● Instruction
Duplicate every line of the listing below verbatim, from first to last.

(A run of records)

※ ※ ※

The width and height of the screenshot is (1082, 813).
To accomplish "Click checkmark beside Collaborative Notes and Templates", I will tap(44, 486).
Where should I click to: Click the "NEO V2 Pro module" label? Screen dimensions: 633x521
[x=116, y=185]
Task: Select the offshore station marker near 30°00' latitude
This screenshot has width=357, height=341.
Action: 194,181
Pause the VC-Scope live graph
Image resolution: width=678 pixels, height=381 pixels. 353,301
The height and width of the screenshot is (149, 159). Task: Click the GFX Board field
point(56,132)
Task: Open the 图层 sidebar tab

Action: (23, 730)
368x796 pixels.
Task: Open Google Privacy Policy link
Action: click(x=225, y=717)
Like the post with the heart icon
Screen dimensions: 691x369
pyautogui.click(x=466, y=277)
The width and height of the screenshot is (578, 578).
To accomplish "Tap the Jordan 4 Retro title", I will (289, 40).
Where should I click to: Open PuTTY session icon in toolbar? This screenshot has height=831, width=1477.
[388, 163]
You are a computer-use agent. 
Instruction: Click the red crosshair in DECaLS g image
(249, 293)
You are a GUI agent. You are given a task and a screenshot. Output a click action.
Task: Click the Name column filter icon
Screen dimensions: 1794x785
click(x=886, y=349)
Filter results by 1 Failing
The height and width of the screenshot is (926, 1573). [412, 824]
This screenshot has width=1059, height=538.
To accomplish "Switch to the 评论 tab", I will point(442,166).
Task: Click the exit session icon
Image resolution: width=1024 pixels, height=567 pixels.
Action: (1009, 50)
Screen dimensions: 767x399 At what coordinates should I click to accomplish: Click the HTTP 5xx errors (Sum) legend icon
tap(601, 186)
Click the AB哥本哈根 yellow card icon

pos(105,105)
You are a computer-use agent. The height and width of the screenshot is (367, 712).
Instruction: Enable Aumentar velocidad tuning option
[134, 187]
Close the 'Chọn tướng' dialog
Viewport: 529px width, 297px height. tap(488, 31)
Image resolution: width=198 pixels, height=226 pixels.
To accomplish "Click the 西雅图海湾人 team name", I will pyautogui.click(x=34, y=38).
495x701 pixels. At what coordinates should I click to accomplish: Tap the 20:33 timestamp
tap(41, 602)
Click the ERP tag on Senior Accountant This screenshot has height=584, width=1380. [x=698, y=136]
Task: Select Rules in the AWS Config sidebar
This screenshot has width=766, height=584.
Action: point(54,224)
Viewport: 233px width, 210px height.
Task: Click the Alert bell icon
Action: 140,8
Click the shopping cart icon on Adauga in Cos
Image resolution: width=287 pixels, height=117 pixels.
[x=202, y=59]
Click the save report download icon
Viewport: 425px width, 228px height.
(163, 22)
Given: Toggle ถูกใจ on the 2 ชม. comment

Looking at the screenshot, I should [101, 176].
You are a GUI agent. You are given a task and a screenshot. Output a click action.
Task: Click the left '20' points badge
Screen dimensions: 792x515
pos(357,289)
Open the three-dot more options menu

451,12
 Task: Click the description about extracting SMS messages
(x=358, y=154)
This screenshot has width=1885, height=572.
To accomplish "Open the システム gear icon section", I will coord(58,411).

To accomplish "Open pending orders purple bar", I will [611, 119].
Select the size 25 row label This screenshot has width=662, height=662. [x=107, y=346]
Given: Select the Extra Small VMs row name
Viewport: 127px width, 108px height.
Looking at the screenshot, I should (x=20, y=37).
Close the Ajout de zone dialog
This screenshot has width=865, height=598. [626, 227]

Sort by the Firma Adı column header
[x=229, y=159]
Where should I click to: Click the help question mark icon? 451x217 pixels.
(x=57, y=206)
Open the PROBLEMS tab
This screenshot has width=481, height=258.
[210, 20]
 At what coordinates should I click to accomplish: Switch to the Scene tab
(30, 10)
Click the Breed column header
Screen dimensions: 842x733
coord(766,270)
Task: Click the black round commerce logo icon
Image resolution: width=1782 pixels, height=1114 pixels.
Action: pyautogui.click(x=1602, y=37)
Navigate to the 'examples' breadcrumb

※ ※ ※

● Response to the task
The width and height of the screenshot is (1082, 813).
To accomplish "Click checkmark beside Collaborative Notes and Templates", I will tap(44, 486).
Where should I click to: Click the "NEO V2 Pro module" label? Screen dimensions: 633x521
[x=116, y=185]
Task: Select the offshore station marker near 30°00' latitude
This screenshot has width=357, height=341.
Action: 194,181
Pause the VC-Scope live graph
Image resolution: width=678 pixels, height=381 pixels. 353,301
The height and width of the screenshot is (149, 159). Task: Click the GFX Board field
point(56,132)
Task: Open the 图层 sidebar tab

Action: (23, 730)
368x796 pixels.
Task: Open Google Privacy Policy link
Action: click(x=225, y=717)
Like the post with the heart icon
Screen dimensions: 691x369
pyautogui.click(x=466, y=277)
The width and height of the screenshot is (578, 578).
To accomplish "Tap the Jordan 4 Retro title", I will (289, 40).
Where should I click to: Open PuTTY session icon in toolbar? This screenshot has height=831, width=1477.
[388, 163]
You are a computer-use agent. 
Instruction: Click the red crosshair in DECaLS g image
(249, 293)
You are a GUI agent. You are given a task and a screenshot. Output a click action.
Task: Click the Name column filter icon
Screen dimensions: 1794x785
click(x=886, y=349)
Filter results by 1 Failing
The height and width of the screenshot is (926, 1573). [412, 824]
This screenshot has width=1059, height=538.
To accomplish "Switch to the 评论 tab", I will point(442,166).
Task: Click the exit session icon
Image resolution: width=1024 pixels, height=567 pixels.
Action: (1009, 50)
Screen dimensions: 767x399 At what coordinates should I click to accomplish: Click the HTTP 5xx errors (Sum) legend icon
tap(601, 186)
Click the AB哥本哈根 yellow card icon

pos(105,105)
You are a computer-use agent. The height and width of the screenshot is (367, 712).
Instruction: Enable Aumentar velocidad tuning option
[134, 187]
Close the 'Chọn tướng' dialog
Viewport: 529px width, 297px height. tap(488, 31)
Image resolution: width=198 pixels, height=226 pixels.
To accomplish "Click the 西雅图海湾人 team name", I will pyautogui.click(x=34, y=38).
495x701 pixels. At what coordinates should I click to accomplish: Tap the 20:33 timestamp
tap(41, 602)
Click the ERP tag on Senior Accountant This screenshot has height=584, width=1380. [x=698, y=136]
Task: Select Rules in the AWS Config sidebar
This screenshot has width=766, height=584.
Action: point(54,224)
Viewport: 233px width, 210px height.
Task: Click the Alert bell icon
Action: 140,8
Click the shopping cart icon on Adauga in Cos
Image resolution: width=287 pixels, height=117 pixels.
[x=202, y=59]
Click the save report download icon
Viewport: 425px width, 228px height.
(163, 22)
Given: Toggle ถูกใจ on the 2 ชม. comment

Looking at the screenshot, I should [101, 176].
You are a GUI agent. You are given a task and a screenshot. Output a click action.
Task: Click the left '20' points badge
Screen dimensions: 792x515
pos(357,289)
Open the three-dot more options menu

451,12
 Task: Click the description about extracting SMS messages
(x=358, y=154)
This screenshot has width=1885, height=572.
To accomplish "Open the システム gear icon section", I will coord(58,411).

To accomplish "Open pending orders purple bar", I will [611, 119].
Select the size 25 row label This screenshot has width=662, height=662. [x=107, y=346]
Given: Select the Extra Small VMs row name
Viewport: 127px width, 108px height.
Looking at the screenshot, I should (x=20, y=37).
Close the Ajout de zone dialog
This screenshot has width=865, height=598. [626, 227]

Sort by the Firma Adı column header
[x=229, y=159]
Where should I click to: Click the help question mark icon? 451x217 pixels.
(x=57, y=206)
Open the PROBLEMS tab
This screenshot has width=481, height=258.
[210, 20]
 At what coordinates should I click to accomplish: Switch to the Scene tab
(30, 10)
Click the Breed column header
Screen dimensions: 842x733
coord(766,270)
Task: Click the black round commerce logo icon
Image resolution: width=1782 pixels, height=1114 pixels.
Action: pyautogui.click(x=1602, y=37)
Navigate to the 'examples' breadcrumb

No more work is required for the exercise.